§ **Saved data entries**
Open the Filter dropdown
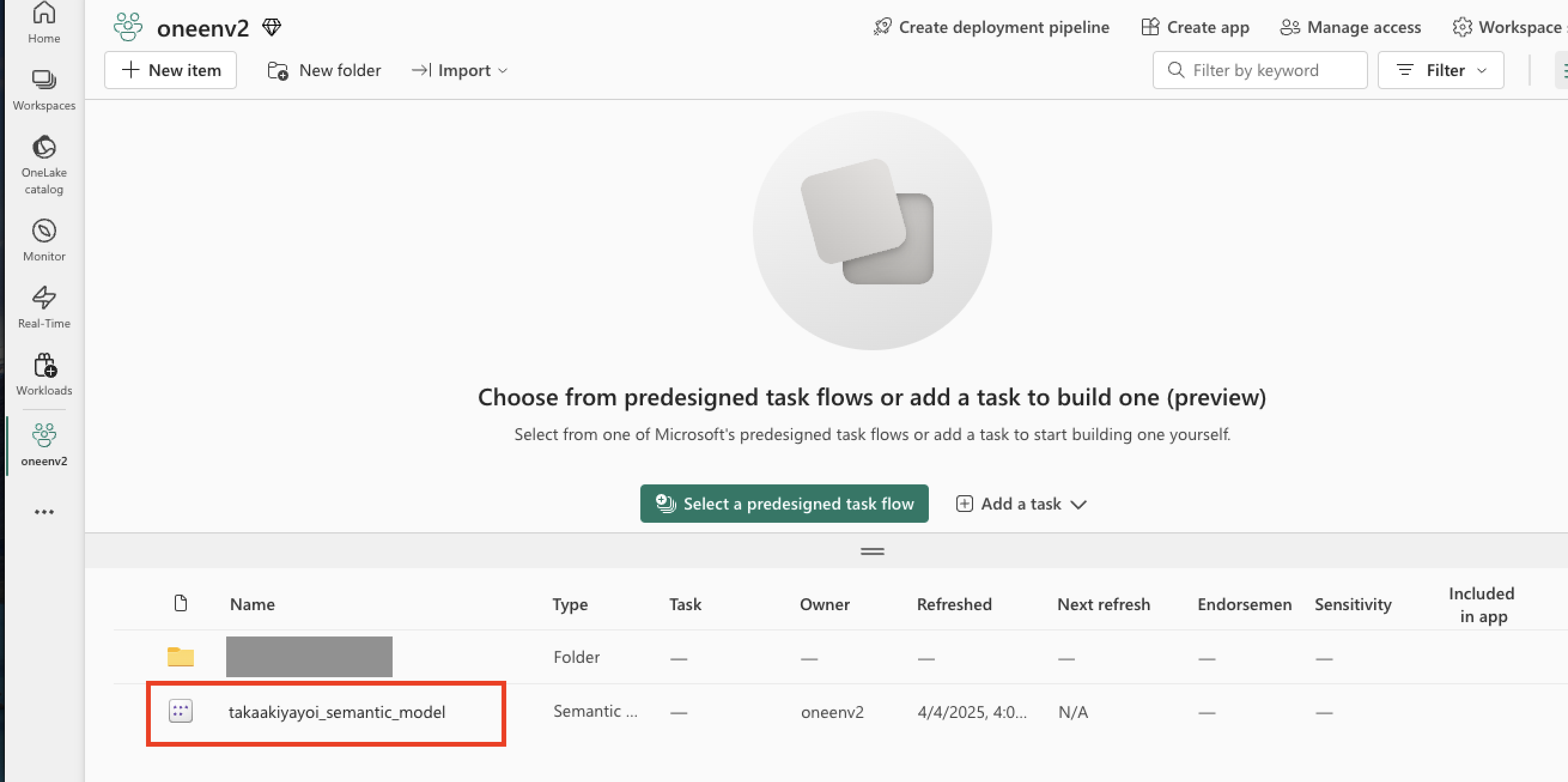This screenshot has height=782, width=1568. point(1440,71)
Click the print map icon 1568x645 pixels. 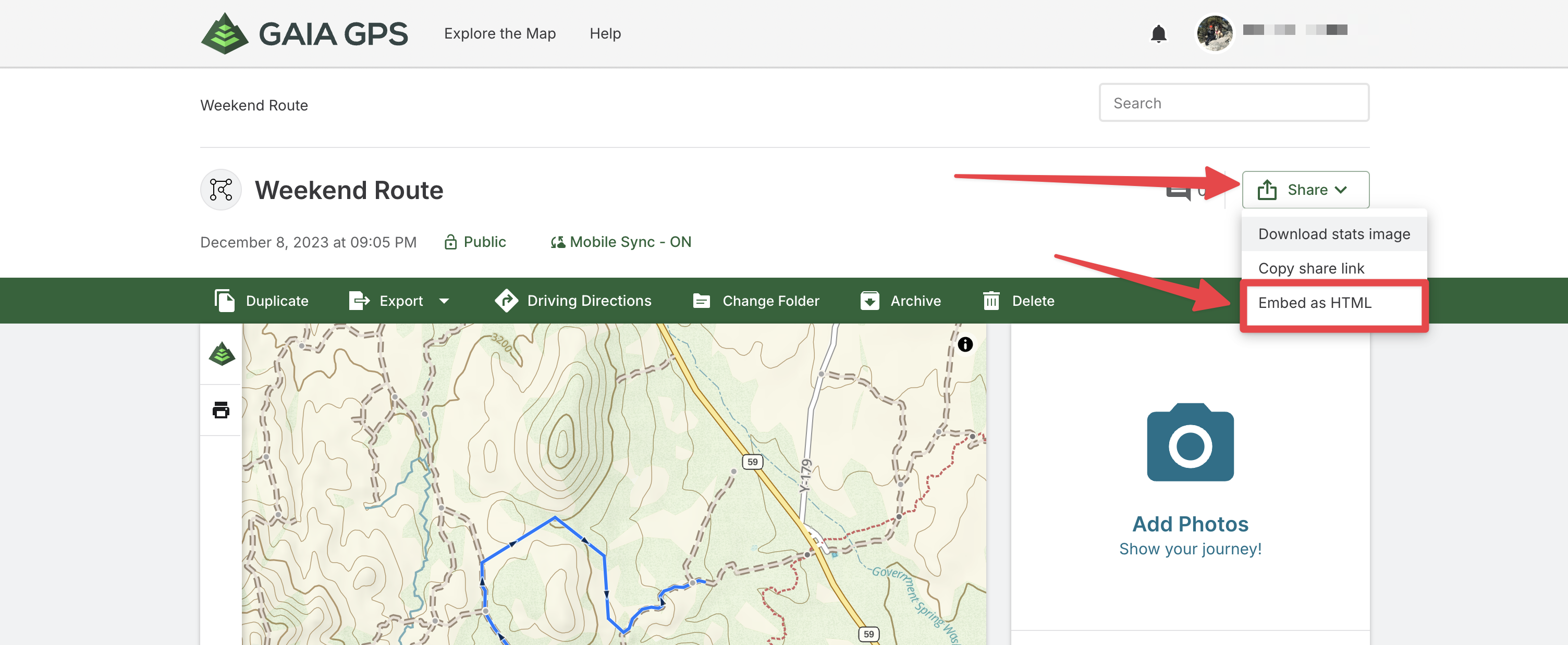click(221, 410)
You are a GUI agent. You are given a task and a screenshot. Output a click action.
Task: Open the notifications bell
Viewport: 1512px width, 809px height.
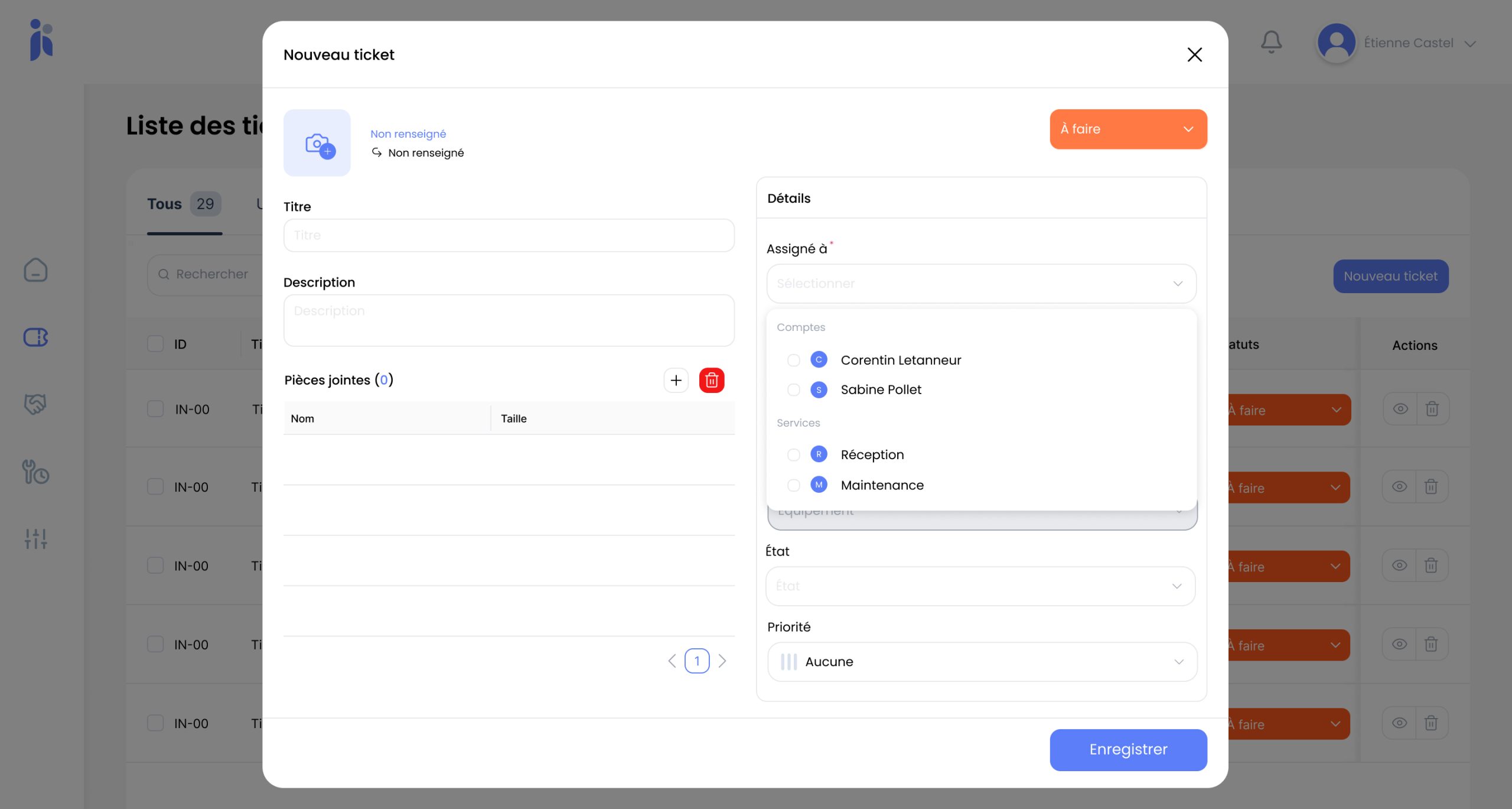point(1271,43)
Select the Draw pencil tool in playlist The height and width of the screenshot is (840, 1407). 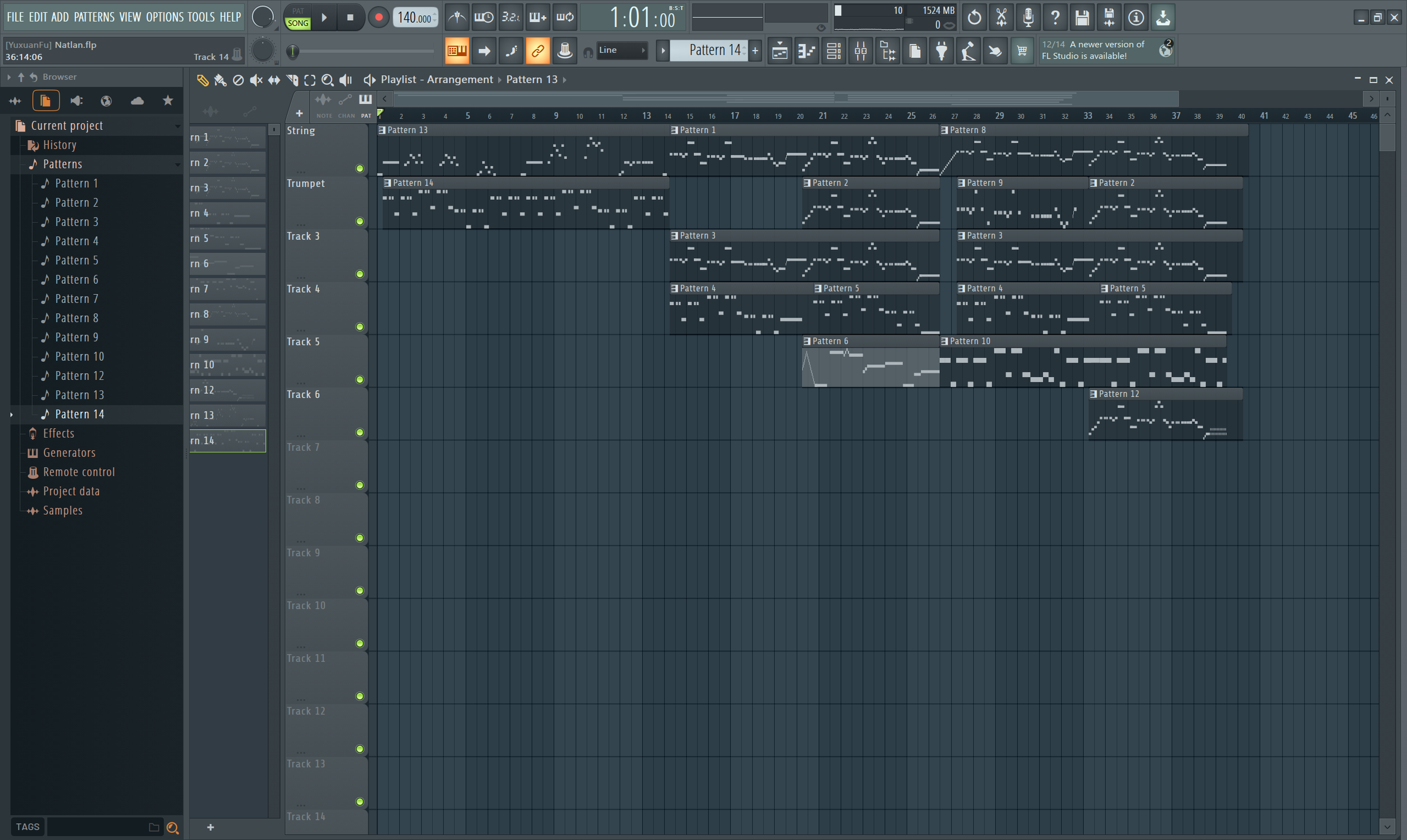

§ **Assigned task**
Working from the line containing "Task: Open the notifications bell" to the last line of the data, retype every line exactly, both ends included, and leave out all pictures.

§ **Answer box**
Task: Open the notifications bell
Viewport: 1512px width, 809px height.
point(1271,43)
Select the Draw pencil tool in playlist The height and width of the screenshot is (840, 1407). 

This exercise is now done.